A common way of apportioning risk in a contract for goods or services is for the parties to exclude/restrict their liability to one another should one party default under the contract.

Suppliers are unable to exclude their liability for breaches of consumer guarantees. Under Australian Consumer Law, consumer guarantees ensure that when you buy products and services, they come with automatic guarantees that they will work and do what you asked for.

Notably, in a business-to-business relationship, a party can in some circumstances limit its liability to the other.

In order to do this, it’s important to use clear language when drafting clauses that intend to limit or exclude liability. To avoid clauses that can be considered ambiguous or unclear, it is in the interest of the party who is seeking to avoid liability to spell out the exact areas of liability being limited or excluded.

This may include a supplier clearly outlining that it will not be taking responsibility for particular activities e.g. not being liable for failings in third party networks or systems or for verifying a purchaser’s specifications.

When parties intend to exclude liability for more serious risks including negligence or repudiation of a contract, the clauses should specifically state the liability for those matters are excluded.

Too often contracts include general wording such as “all liability is excluded” and this will generally not, extend so far as to apply to limit tor exclude liability for negligence or repudiation.

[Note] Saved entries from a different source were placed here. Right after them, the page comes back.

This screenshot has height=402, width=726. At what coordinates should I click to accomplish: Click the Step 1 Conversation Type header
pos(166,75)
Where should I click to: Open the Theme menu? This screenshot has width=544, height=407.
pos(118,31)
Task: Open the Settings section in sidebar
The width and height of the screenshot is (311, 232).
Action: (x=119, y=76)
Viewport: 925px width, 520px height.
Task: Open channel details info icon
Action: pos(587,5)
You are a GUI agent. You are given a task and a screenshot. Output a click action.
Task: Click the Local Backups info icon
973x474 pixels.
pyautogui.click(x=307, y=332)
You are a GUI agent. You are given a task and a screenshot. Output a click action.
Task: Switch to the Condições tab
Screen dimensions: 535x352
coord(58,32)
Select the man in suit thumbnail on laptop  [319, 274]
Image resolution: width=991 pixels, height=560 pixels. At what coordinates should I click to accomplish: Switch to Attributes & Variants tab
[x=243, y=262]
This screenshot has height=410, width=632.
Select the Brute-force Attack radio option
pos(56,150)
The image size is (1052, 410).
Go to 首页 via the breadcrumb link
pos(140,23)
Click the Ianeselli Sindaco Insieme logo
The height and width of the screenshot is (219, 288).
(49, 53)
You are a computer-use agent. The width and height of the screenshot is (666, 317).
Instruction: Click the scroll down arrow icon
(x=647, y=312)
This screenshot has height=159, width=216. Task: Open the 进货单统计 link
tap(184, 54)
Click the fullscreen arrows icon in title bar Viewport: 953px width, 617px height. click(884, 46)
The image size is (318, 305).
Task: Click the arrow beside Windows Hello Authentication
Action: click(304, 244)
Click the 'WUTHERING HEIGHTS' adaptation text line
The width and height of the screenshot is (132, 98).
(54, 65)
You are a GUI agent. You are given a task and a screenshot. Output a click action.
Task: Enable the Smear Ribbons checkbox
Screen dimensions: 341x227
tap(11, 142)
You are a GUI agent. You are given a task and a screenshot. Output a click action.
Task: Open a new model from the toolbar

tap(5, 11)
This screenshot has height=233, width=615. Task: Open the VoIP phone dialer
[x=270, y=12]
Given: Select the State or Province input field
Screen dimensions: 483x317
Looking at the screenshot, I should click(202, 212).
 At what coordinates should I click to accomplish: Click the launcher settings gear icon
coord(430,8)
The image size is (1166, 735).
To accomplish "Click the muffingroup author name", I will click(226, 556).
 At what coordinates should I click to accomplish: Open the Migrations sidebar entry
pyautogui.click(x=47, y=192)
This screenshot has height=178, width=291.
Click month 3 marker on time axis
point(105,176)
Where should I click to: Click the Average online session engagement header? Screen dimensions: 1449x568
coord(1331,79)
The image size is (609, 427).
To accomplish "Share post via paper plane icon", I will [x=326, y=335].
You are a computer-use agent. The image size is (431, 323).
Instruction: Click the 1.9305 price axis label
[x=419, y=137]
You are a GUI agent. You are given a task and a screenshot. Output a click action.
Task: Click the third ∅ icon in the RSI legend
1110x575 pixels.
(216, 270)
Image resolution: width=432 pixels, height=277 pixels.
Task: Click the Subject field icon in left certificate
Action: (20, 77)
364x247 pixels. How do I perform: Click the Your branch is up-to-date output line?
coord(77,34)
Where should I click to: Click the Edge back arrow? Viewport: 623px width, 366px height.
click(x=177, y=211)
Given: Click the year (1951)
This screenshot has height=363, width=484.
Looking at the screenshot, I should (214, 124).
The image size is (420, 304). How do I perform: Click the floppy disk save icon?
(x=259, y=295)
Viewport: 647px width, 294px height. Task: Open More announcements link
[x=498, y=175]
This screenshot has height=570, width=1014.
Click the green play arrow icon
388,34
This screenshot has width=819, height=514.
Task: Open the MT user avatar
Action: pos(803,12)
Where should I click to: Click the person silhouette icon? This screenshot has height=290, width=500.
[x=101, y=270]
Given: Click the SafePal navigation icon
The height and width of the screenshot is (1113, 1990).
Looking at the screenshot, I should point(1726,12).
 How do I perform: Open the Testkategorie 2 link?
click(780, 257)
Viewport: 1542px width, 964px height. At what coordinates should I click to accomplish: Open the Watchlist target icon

If it is found that a clause is ambiguous or unclear, a Court will construe it against the party that is seeking to rely upon the clause.

With respect to excluding or limiting liability in franchising agreements, this is governed by the Franchising Code of Conduct. Section 3.1 of the Code provides that agreements between franchisors and franchisees must not contain any releases or waivers with respect to general liability towards the franchisee.

If, and when, a party engages in misleading or deceptive conduct to entice another party to enter into a contract, and this amounts to a breach of the Australian Consumer Law, any limitations or exclusions of liability sought to be relied upon will likely be unenforceable at law.


General considerations when considering exclusions/limitations of liability

  • Use unambiguous language;
  • Expressly identify the types of liability you wish to exclude;
  • Ensure that general words such as “other” and “including” do not disrupt the intention of the clause;
  • Use separate and precise clauses which assist in breaking down the issues for ease of analysis and severability;
  • Make sure that an appropriate remedy is available upon any breach;
  • Continue to monitor the sector you are operating in as context is everything. A clause is more likely to be accepted and considered reasonable if it is widely practised in a given industry.